This is a small assignment that connects topics from Module 1, 2, and 3.  
You must complete it in this Colab notebook.

You will need to use concepts that appeared in the videos:
- Module 1 and 2: basic descriptive statistics, proportions, confusion matrix, accuracy, precision, recall
- Module 3: standardization, min max scaling, nominal vs ordinal, one hot encoding, ordinal encoding, Euclidean and Manhattan distance

Please do not use any extra libraries beyond `pandas`, `numpy`.



---
## 0. Setup and Dataset

We will use a dataset that should have columns given below:

- `user_id`  
- `age`  
- `monthly_income` (numeric)  
- `daily_screen_time_min` (numeric)  
- `daily_app_opens` (numeric)  
- `true_label` and `pred_label` for a binary classification task (0 or 1)  
- `satisfaction_level` (for example: `Low`, `Medium`, `High`)  
- `city_type` (for example: `Urban`, `Suburban`, `Rural`)


In [1]:
# Cell 1: Imports
import pandas as pd
import numpy as np

In [2]:
# Cell 2: Load the dataset (Already done for you)
df = pd.read_csv("https://drive.google.com/uc?export=download&id=1OmDDCh4MD1TtvAemnwVDyz5zwCIXJ220")

# Show first few rows
df.head()

Unnamed: 0,user_id,age,monthly_income,daily_screen_time_min,daily_app_opens,true_label,pred_label,satisfaction_level,city_type
0,1,43,3734.19,109,48,0,0,Medium,Suburban
1,2,49,2594.19,194,7,0,0,Low,Urban
2,3,19,3550.47,146,36,1,0,High,Rural
3,4,19,3821.18,287,14,1,0,High,Suburban
4,5,63,1750.84,66,46,0,0,Medium,Suburban



### 0.1 Check your dataset

1. Confirm that the dataset loaded correctly.  
2. Check that you have at least these columns:  
   - numeric: `age`, `monthly_income`, `daily_screen_time_min`, `daily_app_opens`  
   - labels: `true_label`, `pred_label`  
   - categorical: `satisfaction_level`, `city_type`  



---
## Part A - Module 1 and 2 Review

In this part you will do simple descriptive statistics and basic classification evaluation.

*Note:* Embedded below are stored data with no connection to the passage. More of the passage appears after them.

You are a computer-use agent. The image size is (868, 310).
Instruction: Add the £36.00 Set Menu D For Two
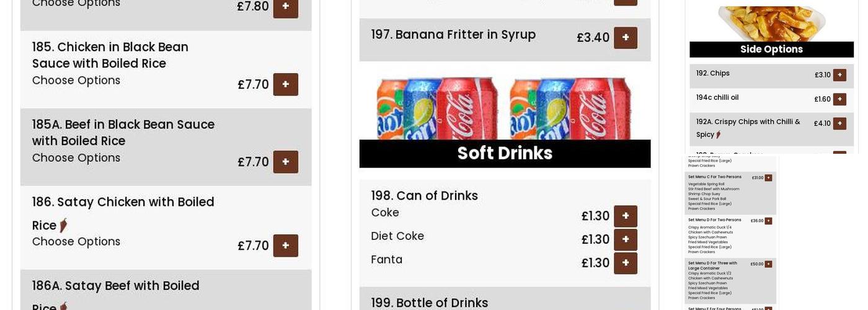(768, 221)
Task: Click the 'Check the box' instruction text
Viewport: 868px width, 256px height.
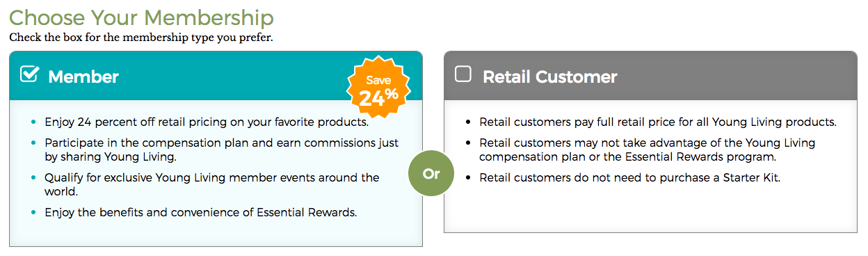Action: pos(141,38)
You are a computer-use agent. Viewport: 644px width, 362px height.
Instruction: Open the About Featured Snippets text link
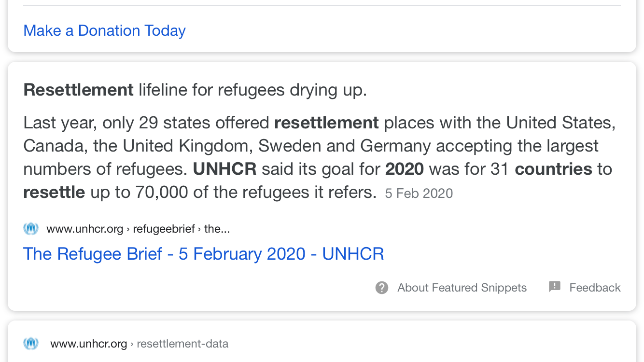(462, 288)
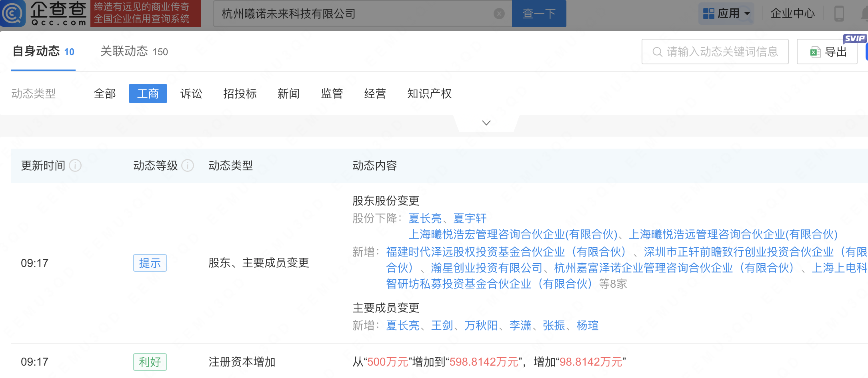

### Q1. Descriptive statistics on a numeric feature

Choose one numeric column, for example `daily_screen_time_min`.


In [3]:
# Q1.1: Choose your numeric column here [We already write this ans]
num_col = "daily_screen_time_min"

df[num_col].describe()

Unnamed: 0,daily_screen_time_min
count,100.0
mean,181.89
std,68.886951
min,60.0
25%,122.0
50%,178.0
75%,243.75
max,299.0



> **Q1.2 Short answer: [Marks: 05]**  
> Look at the count, mean, min, max, and standard deviation for your chosen column.  
> In 2 to 3 sentences, comment on what you see.  
> For example, does the max look very far from the mean, or does it look quite close?

**Answer:**
*The data is mostly around the middle, but some really high values make it right-skewed. That’s why the mean is pulled a bit toward the higher side. Overall, the data seems slightly right-skewed since the max is farther from the mean than the minimum.*

>  
>  
>  



### Q2. Proportion of positive class

Use the `true_label` column, where 1 means "positive" and 0 means "negative".


In [4]:
# Q2.1: Compute proportion of positive class [We already write this ans]
label_col = "true_label"

positive_count = (df[label_col] == 1).sum()
total_count = df.shape[0]
positive_proportion = positive_count / total_count

print("Positive count:", positive_count)
print("Total samples:", total_count)
print("Proportion of positive class:", positive_proportion)

Positive count: 52
Total samples: 100
Proportion of positive class: 0.52



> **Q2.2 Short answer: [5 marks]**  
> In 1 to 2 sentences, explain what this proportion tells you about your dataset.  
> For example, is the dataset balanced between 0 and 1, or is one class much more common?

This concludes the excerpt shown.